INDIAN JOURNAL OF HEMATOLOGY AND BLOOD TRANSFUSION, cilt.32, sa.3, ss.356-361, 2016 (SCI İndekslerine Giren Dergi) identifier identifier identifier

  • Yayın Türü: Makale / Tam Makale
  • Cilt numarası: 32 Konu: 3
  • Basım Tarihi: 2016
  • Doi Numarası: 10.1007/s12288-015-0583-5
  • Sayfa Sayıları: ss.356-361


Bleeding disorders are a common cause of menorrhagia in the adolescent age group. We aimed to evaluate the incidence of hemostatic disorders, using clinical and laboratory findings of bleeding disorders in adolescent girls with menorrhagia.
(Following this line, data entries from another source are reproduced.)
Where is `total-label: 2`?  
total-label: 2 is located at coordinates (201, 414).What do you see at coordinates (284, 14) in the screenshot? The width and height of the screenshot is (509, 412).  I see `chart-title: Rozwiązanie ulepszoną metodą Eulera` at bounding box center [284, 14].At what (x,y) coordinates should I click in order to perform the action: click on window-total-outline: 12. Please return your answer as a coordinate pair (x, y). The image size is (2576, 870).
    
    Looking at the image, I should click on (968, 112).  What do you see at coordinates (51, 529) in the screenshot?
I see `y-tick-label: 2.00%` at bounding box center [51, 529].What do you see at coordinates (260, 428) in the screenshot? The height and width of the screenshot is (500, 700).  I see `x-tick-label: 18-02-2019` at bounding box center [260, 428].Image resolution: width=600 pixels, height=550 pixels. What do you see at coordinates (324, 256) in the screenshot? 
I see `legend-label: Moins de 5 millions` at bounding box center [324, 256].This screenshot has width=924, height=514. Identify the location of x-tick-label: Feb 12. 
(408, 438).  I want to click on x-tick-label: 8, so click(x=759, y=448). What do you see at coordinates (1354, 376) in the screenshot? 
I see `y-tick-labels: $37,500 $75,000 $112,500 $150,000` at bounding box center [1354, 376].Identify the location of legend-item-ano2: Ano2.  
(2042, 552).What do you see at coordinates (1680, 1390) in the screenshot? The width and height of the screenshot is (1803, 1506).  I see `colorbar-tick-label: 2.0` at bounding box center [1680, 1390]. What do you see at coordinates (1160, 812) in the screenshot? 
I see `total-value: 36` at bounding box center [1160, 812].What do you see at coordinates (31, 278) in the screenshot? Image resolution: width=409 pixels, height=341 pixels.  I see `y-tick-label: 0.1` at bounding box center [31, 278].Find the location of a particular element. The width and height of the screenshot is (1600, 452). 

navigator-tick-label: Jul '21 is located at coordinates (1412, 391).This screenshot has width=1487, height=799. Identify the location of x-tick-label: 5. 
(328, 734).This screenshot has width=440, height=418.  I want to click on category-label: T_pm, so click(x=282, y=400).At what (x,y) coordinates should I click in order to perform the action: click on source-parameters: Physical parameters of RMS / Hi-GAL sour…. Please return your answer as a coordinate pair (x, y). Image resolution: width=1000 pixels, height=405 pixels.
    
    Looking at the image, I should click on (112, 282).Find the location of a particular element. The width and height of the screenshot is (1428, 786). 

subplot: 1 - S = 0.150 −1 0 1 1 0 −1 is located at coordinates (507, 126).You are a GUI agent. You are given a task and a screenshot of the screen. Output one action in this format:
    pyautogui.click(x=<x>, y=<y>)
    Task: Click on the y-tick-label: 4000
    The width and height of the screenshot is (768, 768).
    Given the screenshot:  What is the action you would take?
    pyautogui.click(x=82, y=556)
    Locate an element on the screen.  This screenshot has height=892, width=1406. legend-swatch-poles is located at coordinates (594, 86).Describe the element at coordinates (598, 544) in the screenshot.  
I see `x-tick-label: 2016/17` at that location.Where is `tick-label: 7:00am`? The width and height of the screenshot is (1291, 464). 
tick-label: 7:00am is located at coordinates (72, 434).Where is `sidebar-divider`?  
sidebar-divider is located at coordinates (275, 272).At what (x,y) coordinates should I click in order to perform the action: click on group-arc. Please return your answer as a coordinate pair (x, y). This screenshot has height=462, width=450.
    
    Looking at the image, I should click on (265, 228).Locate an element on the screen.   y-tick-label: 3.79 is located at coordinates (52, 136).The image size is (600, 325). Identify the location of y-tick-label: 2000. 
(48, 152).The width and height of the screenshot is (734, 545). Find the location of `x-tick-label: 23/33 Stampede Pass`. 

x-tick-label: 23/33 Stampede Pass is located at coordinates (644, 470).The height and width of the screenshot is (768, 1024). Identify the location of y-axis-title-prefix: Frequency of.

A retrospective chart review used to evaluate adolescent girls with menorrhagia who were referred to Yuzuncu Yil University Pediatric Hematology clinic between January 2010 and December 2014. Out of 52 patients referred for investigation, 50 patients were included in the study. The mean age and mean menarche age were 14.8 +/- 1.42 (range: 12-17) and 12.47 +/- 0.55, respectively. In 42 % (n = 21) of patients, anemia was detected. In 22 % (n = 11) of patients, a bleeding disorder was detected: five cases with von Willebrand disease, two cases with acute immune thrombocytopenic purpura, one case with Bernard-Soulier syndrome, one case with Glanzmann thrombasthenia, one case with aplastic anemia and one case with factor X deficiency. The remaining 39 out of the 50 patients were finally diagnosed with dysfunctional uterine bleeding. When compared the patients with bleeding disorders and without bleeding disorders, bleeding from other sites, including gingival bleeding or epistaxis, low platelet counts and prolonged activated partial thromboplastin time were found statistically more frequent in patients with bleeding disorders (p < 0.05). Menorrhagia in adolescents is frequently associated with underlying bleeding disorders. Adolescents with heavy menstrual bleeding and a history of nose or gingival bleeding should be evaluated for congenital bleeding disorders.